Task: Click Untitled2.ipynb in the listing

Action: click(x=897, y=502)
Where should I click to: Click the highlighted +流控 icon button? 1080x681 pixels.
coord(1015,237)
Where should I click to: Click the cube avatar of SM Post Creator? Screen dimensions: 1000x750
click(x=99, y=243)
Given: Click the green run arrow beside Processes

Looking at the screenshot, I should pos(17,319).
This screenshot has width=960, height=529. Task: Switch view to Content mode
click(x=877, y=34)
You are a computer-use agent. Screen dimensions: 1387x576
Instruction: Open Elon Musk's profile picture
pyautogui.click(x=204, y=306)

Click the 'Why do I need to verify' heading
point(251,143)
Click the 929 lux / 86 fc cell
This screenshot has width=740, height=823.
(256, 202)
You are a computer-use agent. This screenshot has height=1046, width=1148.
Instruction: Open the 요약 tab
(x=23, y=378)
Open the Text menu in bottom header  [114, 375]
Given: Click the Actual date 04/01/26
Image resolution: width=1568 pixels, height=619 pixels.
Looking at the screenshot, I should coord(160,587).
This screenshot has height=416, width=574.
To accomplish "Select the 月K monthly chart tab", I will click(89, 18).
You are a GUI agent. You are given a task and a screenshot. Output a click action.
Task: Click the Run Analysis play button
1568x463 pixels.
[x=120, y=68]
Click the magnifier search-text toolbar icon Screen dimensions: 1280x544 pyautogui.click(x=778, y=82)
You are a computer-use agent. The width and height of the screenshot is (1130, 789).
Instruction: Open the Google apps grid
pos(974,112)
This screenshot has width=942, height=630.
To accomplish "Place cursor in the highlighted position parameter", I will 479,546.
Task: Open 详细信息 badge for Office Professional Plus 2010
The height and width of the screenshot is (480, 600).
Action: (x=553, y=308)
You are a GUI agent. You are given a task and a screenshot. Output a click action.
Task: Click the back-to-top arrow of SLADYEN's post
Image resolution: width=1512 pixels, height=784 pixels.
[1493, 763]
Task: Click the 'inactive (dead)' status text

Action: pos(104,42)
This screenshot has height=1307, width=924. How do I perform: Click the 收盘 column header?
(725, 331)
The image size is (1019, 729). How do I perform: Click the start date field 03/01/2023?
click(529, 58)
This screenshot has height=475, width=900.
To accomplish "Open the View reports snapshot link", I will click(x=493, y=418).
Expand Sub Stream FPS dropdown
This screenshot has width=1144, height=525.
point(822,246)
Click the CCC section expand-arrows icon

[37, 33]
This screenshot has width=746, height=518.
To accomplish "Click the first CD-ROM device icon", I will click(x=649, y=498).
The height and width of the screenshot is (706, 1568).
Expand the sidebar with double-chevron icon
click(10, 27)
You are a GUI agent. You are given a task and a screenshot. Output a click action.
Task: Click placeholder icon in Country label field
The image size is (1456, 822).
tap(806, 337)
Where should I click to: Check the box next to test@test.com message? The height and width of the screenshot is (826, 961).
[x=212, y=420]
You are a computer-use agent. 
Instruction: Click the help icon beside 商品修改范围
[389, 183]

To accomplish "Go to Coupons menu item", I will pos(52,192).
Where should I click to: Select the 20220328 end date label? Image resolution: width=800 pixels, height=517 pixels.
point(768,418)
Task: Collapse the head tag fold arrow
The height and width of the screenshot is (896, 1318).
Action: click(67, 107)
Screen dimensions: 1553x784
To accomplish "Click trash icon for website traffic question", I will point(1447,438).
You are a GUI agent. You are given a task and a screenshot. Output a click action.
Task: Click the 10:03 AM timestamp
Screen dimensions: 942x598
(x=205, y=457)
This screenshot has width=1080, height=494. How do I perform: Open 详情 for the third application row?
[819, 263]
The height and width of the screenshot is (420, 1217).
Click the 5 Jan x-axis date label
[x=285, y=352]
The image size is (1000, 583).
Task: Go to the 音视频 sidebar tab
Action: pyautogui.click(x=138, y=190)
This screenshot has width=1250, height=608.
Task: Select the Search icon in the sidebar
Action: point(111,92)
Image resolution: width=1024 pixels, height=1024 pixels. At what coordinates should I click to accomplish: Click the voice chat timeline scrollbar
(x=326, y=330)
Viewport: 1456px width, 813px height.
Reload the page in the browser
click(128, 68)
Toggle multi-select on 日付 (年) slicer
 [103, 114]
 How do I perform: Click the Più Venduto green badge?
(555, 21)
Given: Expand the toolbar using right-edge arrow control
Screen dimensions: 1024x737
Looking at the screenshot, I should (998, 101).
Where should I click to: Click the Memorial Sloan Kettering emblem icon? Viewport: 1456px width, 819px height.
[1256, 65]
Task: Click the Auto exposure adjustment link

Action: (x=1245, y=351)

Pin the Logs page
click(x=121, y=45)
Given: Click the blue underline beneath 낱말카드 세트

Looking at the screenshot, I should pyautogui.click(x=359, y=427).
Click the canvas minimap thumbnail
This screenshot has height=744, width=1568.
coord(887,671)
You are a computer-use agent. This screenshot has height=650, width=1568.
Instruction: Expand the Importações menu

### Problem to work on
Please put all of the records above into a two-column Markdown table, Number and Record line, with one row per line and blank lines left out.

### The response
| Number | Record line |
|---|---|
| 1 | Task: Click Untitled2.ipynb in the listing |
| 2 | Action: click(x=897, y=502) |
| 3 | Where should I click to: Click the highlighted +流控 icon button? 1080x681 pixels. |
| 4 | coord(1015,237) |
| 5 | Where should I click to: Click the cube avatar of SM Post Creator? Screen dimensions: 1000x750 |
| 6 | click(x=99, y=243) |
| 7 | Given: Click the green run arrow beside Processes |
| 8 | Looking at the screenshot, I should pos(17,319). |
| 9 | This screenshot has width=960, height=529. Task: Switch view to Content mode |
| 10 | click(x=877, y=34) |
| 11 | You are a computer-use agent. Screen dimensions: 1387x576 |
| 12 | Instruction: Open Elon Musk's profile picture |
| 13 | pyautogui.click(x=204, y=306) |
| 14 | Click the 'Why do I need to verify' heading |
| 15 | point(251,143) |
| 16 | Click the 929 lux / 86 fc cell |
| 17 | This screenshot has width=740, height=823. |
| 18 | (256, 202) |
| 19 | You are a computer-use agent. This screenshot has height=1046, width=1148. |
| 20 | Instruction: Open the 요약 tab |
| 21 | (x=23, y=378) |
| 22 | Open the Text menu in bottom header  [114, 375] |
| 23 | Given: Click the Actual date 04/01/26 |
| 24 | Image resolution: width=1568 pixels, height=619 pixels. |
| 25 | Looking at the screenshot, I should coord(160,587). |
| 26 | This screenshot has height=416, width=574. |
| 27 | To accomplish "Select the 月K monthly chart tab", I will click(89, 18). |
| 28 | You are a GUI agent. You are given a task and a screenshot. Output a click action. |
| 29 | Task: Click the Run Analysis play button |
| 30 | 1568x463 pixels. |
| 31 | [x=120, y=68] |
| 32 | Click the magnifier search-text toolbar icon Screen dimensions: 1280x544 pyautogui.click(x=778, y=82) |
| 33 | You are a computer-use agent. The width and height of the screenshot is (1130, 789). |
| 34 | Instruction: Open the Google apps grid |
| 35 | pos(974,112) |
| 36 | This screenshot has width=942, height=630. |
| 37 | To accomplish "Place cursor in the highlighted position parameter", I will 479,546. |
| 38 | Task: Open 详细信息 badge for Office Professional Plus 2010 |
| 39 | The height and width of the screenshot is (480, 600). |
| 40 | Action: (x=553, y=308) |
| 41 | You are a GUI agent. You are given a task and a screenshot. Output a click action. |
| 42 | Task: Click the back-to-top arrow of SLADYEN's post |
| 43 | Image resolution: width=1512 pixels, height=784 pixels. |
| 44 | [1493, 763] |
| 45 | Task: Click the 'inactive (dead)' status text |
| 46 | Action: pos(104,42) |
| 47 | This screenshot has height=1307, width=924. How do I perform: Click the 收盘 column header? |
| 48 | (725, 331) |
| 49 | The image size is (1019, 729). How do I perform: Click the start date field 03/01/2023? |
| 50 | click(529, 58) |
| 51 | This screenshot has height=475, width=900. |
| 52 | To accomplish "Open the View reports snapshot link", I will click(x=493, y=418). |
| 53 | Expand Sub Stream FPS dropdown |
| 54 | This screenshot has width=1144, height=525. |
| 55 | point(822,246) |
| 56 | Click the CCC section expand-arrows icon |
| 57 | [37, 33] |
| 58 | This screenshot has width=746, height=518. |
| 59 | To accomplish "Click the first CD-ROM device icon", I will click(x=649, y=498). |
| 60 | The height and width of the screenshot is (706, 1568). |
| 61 | Expand the sidebar with double-chevron icon |
| 62 | click(10, 27) |
| 63 | You are a GUI agent. You are given a task and a screenshot. Output a click action. |
| 64 | Task: Click placeholder icon in Country label field |
| 65 | The image size is (1456, 822). |
| 66 | tap(806, 337) |
| 67 | Where should I click to: Check the box next to test@test.com message? The height and width of the screenshot is (826, 961). |
| 68 | [x=212, y=420] |
| 69 | You are a computer-use agent.  |
| 70 | Instruction: Click the help icon beside 商品修改范围 |
| 71 | [389, 183] |
| 72 | To accomplish "Go to Coupons menu item", I will pos(52,192). |
| 73 | Where should I click to: Select the 20220328 end date label? Image resolution: width=800 pixels, height=517 pixels. |
| 74 | point(768,418) |
| 75 | Task: Collapse the head tag fold arrow |
| 76 | The height and width of the screenshot is (896, 1318). |
| 77 | Action: click(67, 107) |
| 78 | Screen dimensions: 1553x784 |
| 79 | To accomplish "Click trash icon for website traffic question", I will point(1447,438). |
| 80 | You are a GUI agent. You are given a task and a screenshot. Output a click action. |
| 81 | Task: Click the 10:03 AM timestamp |
| 82 | Screen dimensions: 942x598 |
| 83 | (x=205, y=457) |
| 84 | This screenshot has width=1080, height=494. How do I perform: Open 详情 for the third application row? |
| 85 | [819, 263] |
| 86 | The height and width of the screenshot is (420, 1217). |
| 87 | Click the 5 Jan x-axis date label |
| 88 | [x=285, y=352] |
| 89 | The image size is (1000, 583). |
| 90 | Task: Go to the 音视频 sidebar tab |
| 91 | Action: pyautogui.click(x=138, y=190) |
| 92 | This screenshot has width=1250, height=608. |
| 93 | Task: Select the Search icon in the sidebar |
| 94 | Action: point(111,92) |
| 95 | Image resolution: width=1024 pixels, height=1024 pixels. At what coordinates should I click to accomplish: Click the voice chat timeline scrollbar |
| 96 | (x=326, y=330) |
| 97 | Viewport: 1456px width, 813px height. |
| 98 | Reload the page in the browser |
| 99 | click(128, 68) |
| 100 | Toggle multi-select on 日付 (年) slicer |
| 101 |  [103, 114] |
| 102 |  How do I perform: Click the Più Venduto green badge? |
| 103 | (555, 21) |
| 104 | Given: Expand the toolbar using right-edge arrow control |
| 105 | Screen dimensions: 1024x737 |
| 106 | Looking at the screenshot, I should (998, 101). |
| 107 | Where should I click to: Click the Memorial Sloan Kettering emblem icon? Viewport: 1456px width, 819px height. |
| 108 | [1256, 65] |
| 109 | Task: Click the Auto exposure adjustment link |
| 110 | Action: (x=1245, y=351) |
| 111 | Pin the Logs page |
| 112 | click(x=121, y=45) |
| 113 | Given: Click the blue underline beneath 낱말카드 세트 |
| 114 | Looking at the screenshot, I should pyautogui.click(x=359, y=427). |
| 115 | Click the canvas minimap thumbnail |
| 116 | This screenshot has height=744, width=1568. |
| 117 | coord(887,671) |
| 118 | You are a computer-use agent. This screenshot has height=650, width=1568. |
| 119 | Instruction: Expand the Importações menu |